From the line with "This screenshot has" to the line with "You are a computer-use", output every line below exactly, both ends included. Skip the pictures.

> MATERIAL PROVIDED
--- START ---

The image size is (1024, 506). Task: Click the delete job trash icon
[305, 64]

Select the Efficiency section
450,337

--- END ---
--- START ---

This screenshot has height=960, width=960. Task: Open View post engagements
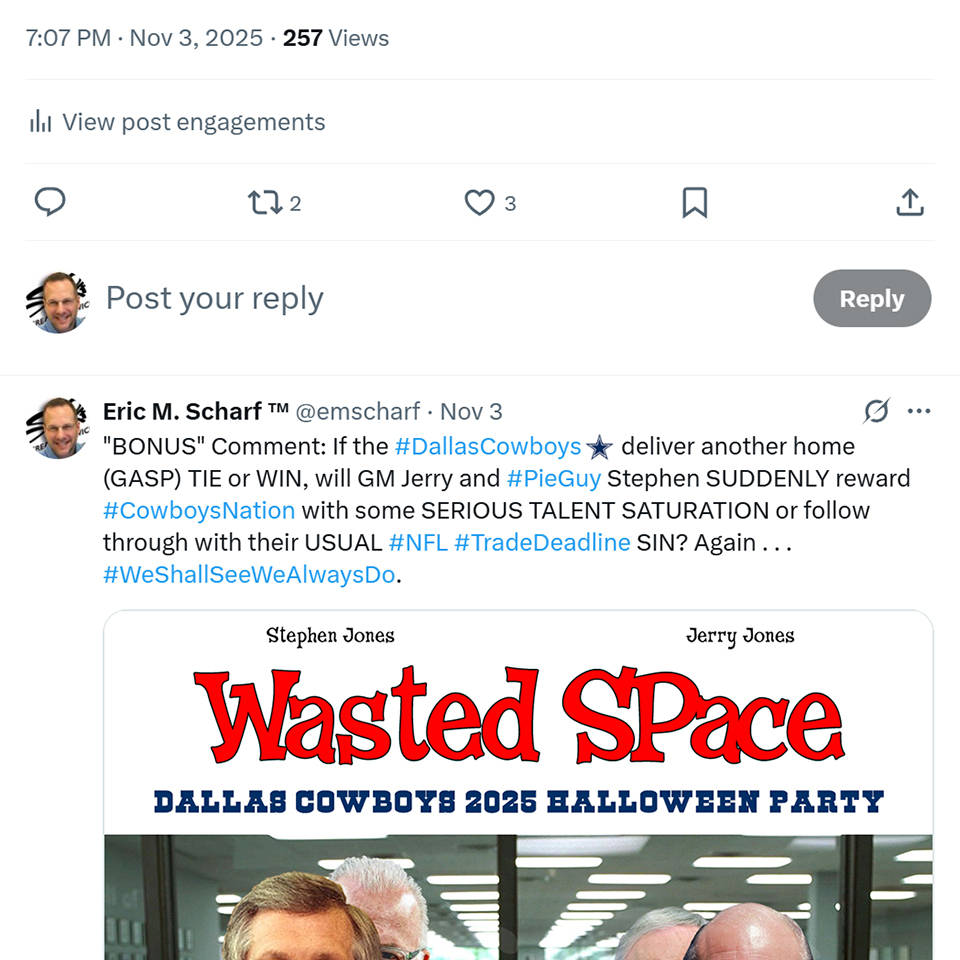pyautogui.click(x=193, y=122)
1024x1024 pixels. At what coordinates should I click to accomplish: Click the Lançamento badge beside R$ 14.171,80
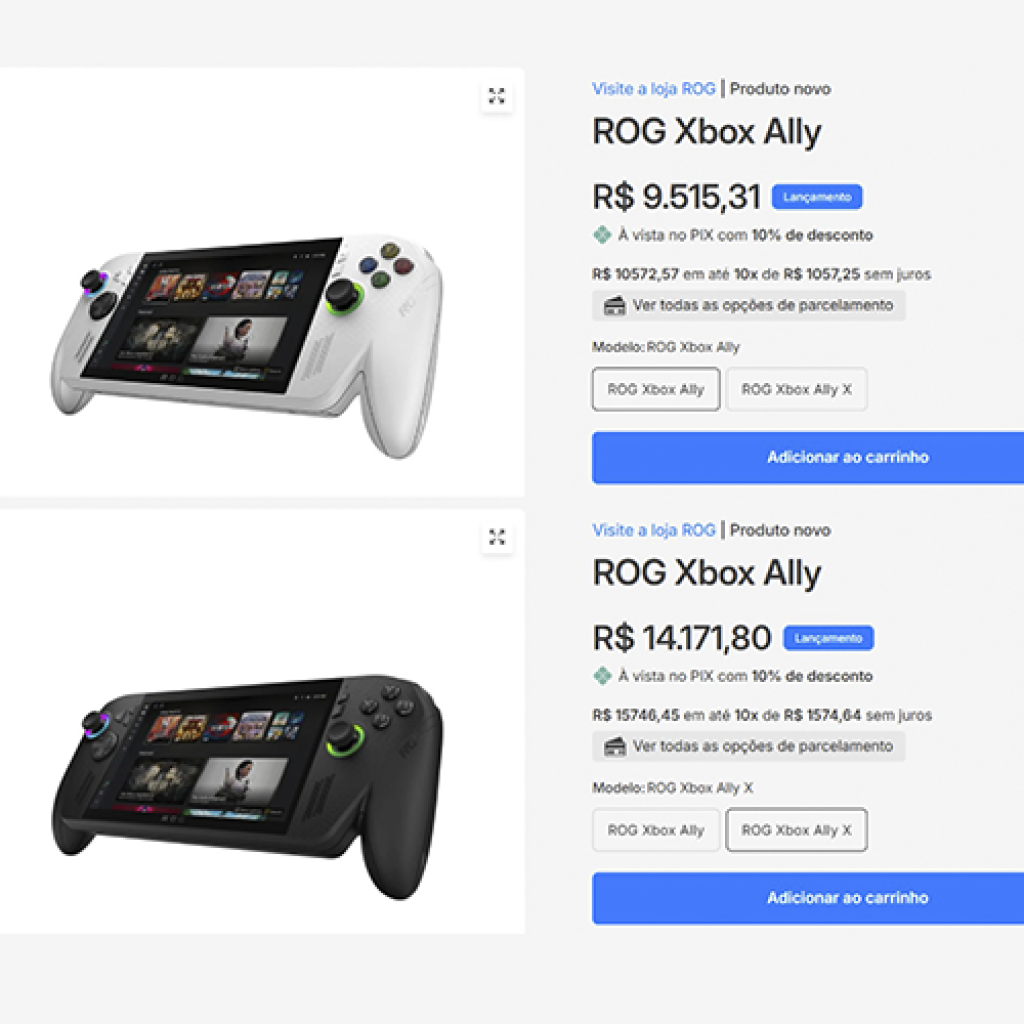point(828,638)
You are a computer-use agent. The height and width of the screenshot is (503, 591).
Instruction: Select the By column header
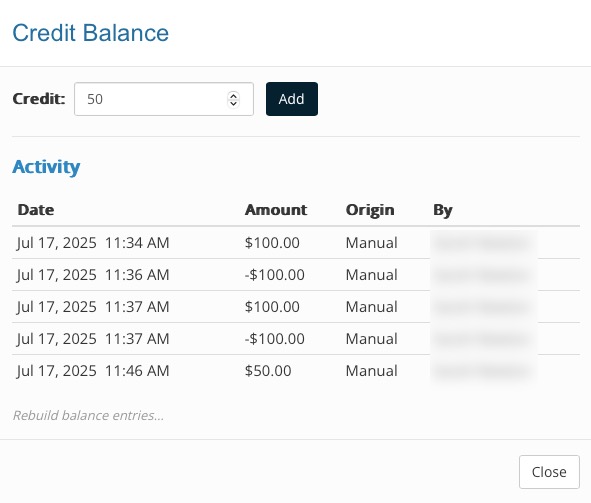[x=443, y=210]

--- END ---

> ANSWER FOR THIS EXERCISE
This screenshot has height=960, width=960. Task: Open View post engagements
pyautogui.click(x=193, y=122)
1024x1024 pixels. At what coordinates should I click to accomplish: Click the Lançamento badge beside R$ 14.171,80
point(828,638)
You are a computer-use agent. The height and width of the screenshot is (503, 591).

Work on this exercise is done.